PROMPT A :: In the post on regex back-reference semantics, what shape of concat-node tree does the string-literal backref matching fail to help with?
PROMPT B :: From the post on regex back-reference semantics, print the passage starting at "I don't see" and ending at "won't do that.)".

TEXT SEGMENT ::

__________

Regex back-reference semantics and performance

I noticed that some of the slowest cases in Joel's regex test corpus
had issues with back-reference matching, and along the way to fixing
that discovered what seems to me to be a bug in the engine's handling
of back-references. To wit, what should happen if a back-reference
is to a subexpression that contains constraints? A simple example is

SELECT regexp_match('foof', '(^f)o*\1');

To my mind, the back reference is only chartered to match the literal
characters matched by the referenced subexpression. Here, since that
expression matches "f", the backref should too, and thus we should get
a match to "foof". Perl gives that answer, anyway; but our existing
code says there's no match. That's because it effectively copies the
constraints within the referenced subexpression, in addition to making
the data comparison. The "^" can't match where the second "f" is, so
we lose.

0001 attached fixes this by stripping constraint arcs out of the NFA
that's applied to the backref subre tree node.

Now, as to the performance issue ... if you load up the data in
"trouble.sql" attached, and do

SELECT regexp_matches(subject, pattern, 'g') FROM trouble;

you'll be waiting a good long time, even with our recent improvements.
(Up to now I hadn't tried the 'g' flag with Joel's test cases, so
I hadn't noticed what a problem this particular example has got.)
The reason for the issue is that the pattern is

(["'`])(?:\\\1|.)*?\1

and the subject string has a mix of " and ' quote characters. As
currently implemented, our engine tries to resolve the match at
any substring ending in either " or ', since the NFA created for
the backref can match either. That leads to O(N^2) time wasted
trying to verify wrong matches.

I realized that this could be improved by replacing the NFA/DFA
match step for a backref node with a string literal match, if the
backreference match string is already known at the time we try
to apply the NFA/DFA. That's not a panacea, but it helps in most
simple cases including this one. The way to visualize what is
happening is that we have a tree of binary concatenation nodes:

concat
/ \
capture concat
/ \
other stuff backref

Each concat node performs fast NFA/DFA checks on both its children
before recursing to the children to make slow exact checks. When we
recurse to the capture node, it records the actual match substring,
so now we know whether the capture is " or '. Then, when we recurse
to the lower concat node, the capture is available while it makes
NFA/DFA checks for its two children; so it will never mistakenly
guess that its second child matches a substring it doesn't, and
thus it won't try to do exact checking of the "other stuff" on a
match that's bound to fail later.

So this works as long as the tree of concat nodes is right-deep,
which fortunately is the normal case. It won't help if we have
a left-deep tree:

concat
/ \
concat backref
/ \
capture other stuff

because the upper concat node will do its NFA/DFA check on the backref
node before recursing to its left child, where the capture will occur.
But to get that tree, you have to have written extra parentheses:

((capture)otherstuff)\2

I don't see a way to improve that situation, unless perhaps with
massive rejiggering of the regex execution engine. But 0002 attached
does help a lot in the simple case.

(BTW, the connection between 0001 and 0002 is that if we want to keep
the existing semantics that a backref enforces constraints, 0002
doesn't work, since it won't do that.)

regards, tom lane

__________

ENTRIES ::

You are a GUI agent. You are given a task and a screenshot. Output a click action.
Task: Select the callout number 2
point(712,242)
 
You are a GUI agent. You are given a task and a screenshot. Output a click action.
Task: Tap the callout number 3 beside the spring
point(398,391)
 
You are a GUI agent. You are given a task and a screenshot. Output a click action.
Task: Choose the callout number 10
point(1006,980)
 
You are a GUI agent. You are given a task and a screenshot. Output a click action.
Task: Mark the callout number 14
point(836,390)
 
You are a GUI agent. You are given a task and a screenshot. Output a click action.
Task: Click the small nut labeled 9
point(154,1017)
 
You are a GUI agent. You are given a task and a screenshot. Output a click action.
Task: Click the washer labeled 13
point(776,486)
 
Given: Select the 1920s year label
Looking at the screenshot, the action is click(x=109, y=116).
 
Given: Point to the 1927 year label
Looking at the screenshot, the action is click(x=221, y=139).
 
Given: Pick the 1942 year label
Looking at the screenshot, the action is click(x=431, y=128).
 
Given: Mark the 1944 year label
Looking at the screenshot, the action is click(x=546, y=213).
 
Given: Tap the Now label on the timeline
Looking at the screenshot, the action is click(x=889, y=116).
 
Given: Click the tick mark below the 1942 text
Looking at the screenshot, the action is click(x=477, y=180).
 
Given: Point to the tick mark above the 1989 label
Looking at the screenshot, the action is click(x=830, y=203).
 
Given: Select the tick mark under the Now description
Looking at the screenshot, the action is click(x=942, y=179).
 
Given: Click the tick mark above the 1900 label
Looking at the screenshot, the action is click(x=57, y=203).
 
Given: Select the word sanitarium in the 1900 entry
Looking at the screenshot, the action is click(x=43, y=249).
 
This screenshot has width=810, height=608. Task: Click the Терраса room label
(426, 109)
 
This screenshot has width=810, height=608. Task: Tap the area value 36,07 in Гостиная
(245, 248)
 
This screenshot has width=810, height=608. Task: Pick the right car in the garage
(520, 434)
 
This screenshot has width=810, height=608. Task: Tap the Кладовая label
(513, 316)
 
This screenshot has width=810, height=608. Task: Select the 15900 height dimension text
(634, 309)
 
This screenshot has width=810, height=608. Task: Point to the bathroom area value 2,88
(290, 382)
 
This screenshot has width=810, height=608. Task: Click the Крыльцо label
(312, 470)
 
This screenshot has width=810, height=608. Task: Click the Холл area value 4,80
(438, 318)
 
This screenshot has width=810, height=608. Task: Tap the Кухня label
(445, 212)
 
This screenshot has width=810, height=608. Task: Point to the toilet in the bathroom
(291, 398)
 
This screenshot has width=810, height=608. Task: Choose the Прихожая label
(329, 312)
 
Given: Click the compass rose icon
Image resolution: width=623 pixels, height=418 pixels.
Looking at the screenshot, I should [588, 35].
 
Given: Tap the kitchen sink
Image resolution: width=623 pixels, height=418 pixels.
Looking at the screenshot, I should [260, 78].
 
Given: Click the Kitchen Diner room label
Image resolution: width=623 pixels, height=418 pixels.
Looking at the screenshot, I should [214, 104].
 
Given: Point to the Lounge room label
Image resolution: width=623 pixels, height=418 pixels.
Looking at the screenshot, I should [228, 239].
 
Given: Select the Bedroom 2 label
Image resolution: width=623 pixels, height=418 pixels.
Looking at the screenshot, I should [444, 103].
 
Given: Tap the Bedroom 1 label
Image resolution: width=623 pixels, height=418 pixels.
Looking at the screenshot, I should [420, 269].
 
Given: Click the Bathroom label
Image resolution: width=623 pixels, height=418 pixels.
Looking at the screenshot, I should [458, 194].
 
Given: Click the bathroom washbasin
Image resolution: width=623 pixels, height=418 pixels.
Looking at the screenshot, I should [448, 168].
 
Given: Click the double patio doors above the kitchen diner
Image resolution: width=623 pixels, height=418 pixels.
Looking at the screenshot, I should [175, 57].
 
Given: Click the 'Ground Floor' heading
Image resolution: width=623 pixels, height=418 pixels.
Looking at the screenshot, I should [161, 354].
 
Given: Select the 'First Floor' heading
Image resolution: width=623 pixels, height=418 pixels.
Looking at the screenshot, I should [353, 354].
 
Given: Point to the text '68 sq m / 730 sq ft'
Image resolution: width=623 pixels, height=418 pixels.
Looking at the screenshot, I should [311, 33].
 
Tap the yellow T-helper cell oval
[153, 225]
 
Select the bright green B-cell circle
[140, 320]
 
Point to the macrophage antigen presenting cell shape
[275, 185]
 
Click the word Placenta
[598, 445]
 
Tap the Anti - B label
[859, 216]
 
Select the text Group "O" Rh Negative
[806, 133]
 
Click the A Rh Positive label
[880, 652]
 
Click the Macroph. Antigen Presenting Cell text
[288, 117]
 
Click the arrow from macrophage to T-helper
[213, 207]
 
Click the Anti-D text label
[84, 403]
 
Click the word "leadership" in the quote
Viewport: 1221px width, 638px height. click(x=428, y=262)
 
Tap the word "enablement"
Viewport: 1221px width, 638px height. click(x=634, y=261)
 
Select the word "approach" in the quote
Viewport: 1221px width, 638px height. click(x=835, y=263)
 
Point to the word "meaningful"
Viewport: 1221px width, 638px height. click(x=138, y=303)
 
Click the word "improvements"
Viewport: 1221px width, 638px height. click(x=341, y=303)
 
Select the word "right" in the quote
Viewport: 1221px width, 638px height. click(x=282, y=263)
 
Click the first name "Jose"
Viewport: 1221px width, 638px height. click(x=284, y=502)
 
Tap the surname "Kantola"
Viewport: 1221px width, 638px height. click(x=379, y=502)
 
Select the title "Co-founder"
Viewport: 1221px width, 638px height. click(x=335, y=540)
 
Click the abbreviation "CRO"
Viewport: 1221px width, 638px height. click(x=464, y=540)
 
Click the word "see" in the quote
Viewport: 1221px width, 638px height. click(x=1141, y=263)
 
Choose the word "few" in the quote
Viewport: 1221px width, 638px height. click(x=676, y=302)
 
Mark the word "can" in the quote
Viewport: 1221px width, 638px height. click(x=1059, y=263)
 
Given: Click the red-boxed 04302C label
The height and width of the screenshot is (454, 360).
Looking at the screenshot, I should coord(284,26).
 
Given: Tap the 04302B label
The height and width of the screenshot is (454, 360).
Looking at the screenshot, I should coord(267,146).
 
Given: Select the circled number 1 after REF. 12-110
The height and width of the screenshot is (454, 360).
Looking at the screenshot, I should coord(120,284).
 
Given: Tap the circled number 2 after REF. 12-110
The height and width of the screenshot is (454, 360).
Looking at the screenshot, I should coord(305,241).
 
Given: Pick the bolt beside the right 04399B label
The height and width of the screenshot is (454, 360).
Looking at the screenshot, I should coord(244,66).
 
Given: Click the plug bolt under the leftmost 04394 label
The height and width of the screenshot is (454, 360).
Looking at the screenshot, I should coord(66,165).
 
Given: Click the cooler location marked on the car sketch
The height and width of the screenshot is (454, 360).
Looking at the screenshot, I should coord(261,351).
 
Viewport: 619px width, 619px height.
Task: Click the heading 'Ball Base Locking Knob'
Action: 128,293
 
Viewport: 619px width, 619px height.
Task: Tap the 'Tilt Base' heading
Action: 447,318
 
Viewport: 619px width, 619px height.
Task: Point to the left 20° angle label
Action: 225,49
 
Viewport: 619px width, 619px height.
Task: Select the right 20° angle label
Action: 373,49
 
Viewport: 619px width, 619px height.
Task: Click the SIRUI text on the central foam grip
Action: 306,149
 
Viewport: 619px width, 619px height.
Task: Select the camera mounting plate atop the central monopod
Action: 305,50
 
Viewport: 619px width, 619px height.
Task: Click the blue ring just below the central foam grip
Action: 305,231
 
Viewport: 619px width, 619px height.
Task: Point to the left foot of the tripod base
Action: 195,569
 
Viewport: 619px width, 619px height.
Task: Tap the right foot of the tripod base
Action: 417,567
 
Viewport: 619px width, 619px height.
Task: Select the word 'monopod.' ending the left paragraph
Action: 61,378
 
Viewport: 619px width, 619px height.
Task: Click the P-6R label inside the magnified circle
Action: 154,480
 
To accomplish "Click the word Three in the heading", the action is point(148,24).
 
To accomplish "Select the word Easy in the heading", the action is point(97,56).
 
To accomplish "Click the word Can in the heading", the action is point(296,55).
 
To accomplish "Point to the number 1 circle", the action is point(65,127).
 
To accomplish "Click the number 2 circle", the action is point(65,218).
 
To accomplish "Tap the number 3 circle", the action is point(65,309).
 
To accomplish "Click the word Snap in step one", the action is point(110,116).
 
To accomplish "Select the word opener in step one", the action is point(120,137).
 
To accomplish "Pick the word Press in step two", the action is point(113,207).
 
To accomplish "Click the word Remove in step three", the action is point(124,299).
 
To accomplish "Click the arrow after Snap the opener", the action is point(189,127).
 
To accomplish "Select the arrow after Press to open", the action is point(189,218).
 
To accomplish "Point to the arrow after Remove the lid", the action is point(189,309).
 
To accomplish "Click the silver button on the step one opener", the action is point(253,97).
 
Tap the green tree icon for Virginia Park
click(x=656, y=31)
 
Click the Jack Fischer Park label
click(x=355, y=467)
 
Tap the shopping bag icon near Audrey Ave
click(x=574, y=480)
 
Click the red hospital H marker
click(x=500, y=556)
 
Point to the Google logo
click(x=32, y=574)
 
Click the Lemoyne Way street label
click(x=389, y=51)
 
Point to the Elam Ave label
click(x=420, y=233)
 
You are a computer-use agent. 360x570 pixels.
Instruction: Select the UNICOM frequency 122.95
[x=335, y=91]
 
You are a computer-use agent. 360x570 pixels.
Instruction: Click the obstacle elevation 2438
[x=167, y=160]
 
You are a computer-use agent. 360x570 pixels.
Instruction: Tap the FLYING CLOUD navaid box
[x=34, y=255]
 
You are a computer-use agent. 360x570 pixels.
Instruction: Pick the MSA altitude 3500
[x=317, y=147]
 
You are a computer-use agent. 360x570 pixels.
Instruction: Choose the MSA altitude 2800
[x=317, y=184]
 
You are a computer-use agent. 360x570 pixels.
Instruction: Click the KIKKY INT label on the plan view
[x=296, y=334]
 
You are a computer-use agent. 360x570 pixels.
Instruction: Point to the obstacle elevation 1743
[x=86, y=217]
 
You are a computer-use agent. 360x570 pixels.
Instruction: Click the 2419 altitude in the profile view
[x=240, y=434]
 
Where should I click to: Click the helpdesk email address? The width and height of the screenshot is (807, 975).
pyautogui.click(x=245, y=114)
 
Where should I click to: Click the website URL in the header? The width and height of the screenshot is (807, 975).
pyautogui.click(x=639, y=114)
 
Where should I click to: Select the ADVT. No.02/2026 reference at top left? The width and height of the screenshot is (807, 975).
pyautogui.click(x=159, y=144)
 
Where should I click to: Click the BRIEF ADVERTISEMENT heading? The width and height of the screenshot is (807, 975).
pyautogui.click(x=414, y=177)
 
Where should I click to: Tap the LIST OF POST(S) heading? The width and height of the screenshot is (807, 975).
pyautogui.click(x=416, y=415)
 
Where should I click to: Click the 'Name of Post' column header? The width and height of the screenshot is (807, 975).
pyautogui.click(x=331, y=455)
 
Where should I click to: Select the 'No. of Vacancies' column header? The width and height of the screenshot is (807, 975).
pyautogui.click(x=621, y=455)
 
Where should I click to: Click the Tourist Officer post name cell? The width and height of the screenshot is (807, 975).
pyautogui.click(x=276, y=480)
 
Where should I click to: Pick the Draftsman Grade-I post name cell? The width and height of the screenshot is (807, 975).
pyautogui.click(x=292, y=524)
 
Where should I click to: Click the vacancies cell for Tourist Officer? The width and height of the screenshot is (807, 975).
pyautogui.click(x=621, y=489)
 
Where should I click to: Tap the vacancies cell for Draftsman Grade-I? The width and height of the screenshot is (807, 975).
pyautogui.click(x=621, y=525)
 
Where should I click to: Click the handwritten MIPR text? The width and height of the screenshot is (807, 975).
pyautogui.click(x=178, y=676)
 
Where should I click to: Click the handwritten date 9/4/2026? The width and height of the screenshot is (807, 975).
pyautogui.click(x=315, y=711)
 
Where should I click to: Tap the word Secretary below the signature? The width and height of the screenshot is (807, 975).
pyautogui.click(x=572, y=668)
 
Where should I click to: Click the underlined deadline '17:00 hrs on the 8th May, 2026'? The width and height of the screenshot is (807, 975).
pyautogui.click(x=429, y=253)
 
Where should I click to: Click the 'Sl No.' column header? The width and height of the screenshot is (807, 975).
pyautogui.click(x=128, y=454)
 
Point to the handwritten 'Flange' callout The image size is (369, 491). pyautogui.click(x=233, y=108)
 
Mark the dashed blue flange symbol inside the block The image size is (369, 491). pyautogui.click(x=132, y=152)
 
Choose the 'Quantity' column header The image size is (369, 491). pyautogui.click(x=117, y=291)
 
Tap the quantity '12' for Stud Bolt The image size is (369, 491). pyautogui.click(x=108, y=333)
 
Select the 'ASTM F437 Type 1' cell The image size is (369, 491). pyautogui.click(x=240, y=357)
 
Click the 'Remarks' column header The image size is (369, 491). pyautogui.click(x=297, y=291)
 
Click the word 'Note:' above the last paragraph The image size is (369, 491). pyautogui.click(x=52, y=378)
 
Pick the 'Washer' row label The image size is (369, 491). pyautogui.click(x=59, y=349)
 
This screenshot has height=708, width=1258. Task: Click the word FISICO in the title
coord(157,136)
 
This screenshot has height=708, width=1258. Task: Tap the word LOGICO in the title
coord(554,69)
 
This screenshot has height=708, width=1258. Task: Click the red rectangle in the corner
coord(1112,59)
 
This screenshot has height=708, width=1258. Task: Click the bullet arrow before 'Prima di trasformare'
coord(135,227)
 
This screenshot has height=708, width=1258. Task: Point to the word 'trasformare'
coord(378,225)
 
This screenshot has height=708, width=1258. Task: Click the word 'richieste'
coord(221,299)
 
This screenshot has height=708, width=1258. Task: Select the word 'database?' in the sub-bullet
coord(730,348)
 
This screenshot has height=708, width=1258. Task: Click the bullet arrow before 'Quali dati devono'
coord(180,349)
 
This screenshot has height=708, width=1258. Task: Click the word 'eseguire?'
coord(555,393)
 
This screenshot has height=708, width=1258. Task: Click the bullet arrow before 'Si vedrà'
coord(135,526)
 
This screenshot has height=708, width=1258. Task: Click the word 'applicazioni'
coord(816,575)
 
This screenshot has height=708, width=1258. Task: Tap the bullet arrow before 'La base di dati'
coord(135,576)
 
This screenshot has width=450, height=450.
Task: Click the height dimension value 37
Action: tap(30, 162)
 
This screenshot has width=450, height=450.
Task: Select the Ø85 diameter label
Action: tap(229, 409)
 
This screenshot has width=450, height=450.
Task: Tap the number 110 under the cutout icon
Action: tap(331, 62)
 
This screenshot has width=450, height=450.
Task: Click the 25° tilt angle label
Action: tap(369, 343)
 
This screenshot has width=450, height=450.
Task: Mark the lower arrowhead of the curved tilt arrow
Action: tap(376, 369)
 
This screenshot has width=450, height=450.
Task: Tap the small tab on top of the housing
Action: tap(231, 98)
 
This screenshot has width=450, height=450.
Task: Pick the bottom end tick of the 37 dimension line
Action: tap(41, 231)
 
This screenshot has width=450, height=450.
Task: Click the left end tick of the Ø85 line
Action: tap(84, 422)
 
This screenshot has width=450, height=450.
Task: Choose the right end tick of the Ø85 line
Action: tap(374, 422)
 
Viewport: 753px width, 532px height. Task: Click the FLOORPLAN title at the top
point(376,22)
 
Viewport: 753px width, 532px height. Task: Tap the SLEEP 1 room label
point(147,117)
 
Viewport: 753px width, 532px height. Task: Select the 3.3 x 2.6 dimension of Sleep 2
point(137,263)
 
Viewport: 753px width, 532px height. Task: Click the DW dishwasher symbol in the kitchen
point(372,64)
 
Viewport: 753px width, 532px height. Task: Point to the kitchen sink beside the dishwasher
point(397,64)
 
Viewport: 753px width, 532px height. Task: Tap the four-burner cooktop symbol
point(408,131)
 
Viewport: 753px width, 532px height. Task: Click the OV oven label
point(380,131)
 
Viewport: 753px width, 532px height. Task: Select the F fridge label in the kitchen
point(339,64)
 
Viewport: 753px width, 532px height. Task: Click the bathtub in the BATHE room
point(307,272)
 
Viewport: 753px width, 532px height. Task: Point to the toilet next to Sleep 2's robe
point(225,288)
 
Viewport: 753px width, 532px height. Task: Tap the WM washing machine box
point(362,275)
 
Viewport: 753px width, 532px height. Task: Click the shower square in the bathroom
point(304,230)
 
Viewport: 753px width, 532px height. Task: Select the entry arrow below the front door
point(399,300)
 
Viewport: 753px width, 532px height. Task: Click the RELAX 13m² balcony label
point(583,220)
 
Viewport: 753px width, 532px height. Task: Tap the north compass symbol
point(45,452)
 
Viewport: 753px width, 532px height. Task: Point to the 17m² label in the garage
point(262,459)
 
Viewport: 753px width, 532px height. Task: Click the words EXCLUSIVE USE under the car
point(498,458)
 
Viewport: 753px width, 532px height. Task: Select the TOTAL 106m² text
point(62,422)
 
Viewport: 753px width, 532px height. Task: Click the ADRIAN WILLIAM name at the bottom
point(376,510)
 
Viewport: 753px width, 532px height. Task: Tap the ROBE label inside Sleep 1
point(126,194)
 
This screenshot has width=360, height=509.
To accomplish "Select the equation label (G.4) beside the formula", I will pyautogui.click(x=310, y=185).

__________

TASK RESPONSE A :: A left-deep tree.

TASK RESPONSE B ::
I don't see a way to improve that situation, unless perhaps with
massive rejiggering of the regex execution engine. But 0002 attached
does help a lot in the simple case.

(BTW, the connection between 0001 and 0002 is that if we want to keep
the existing semantics that a backref enforces constraints, 0002
doesn't work, since it won't do that.)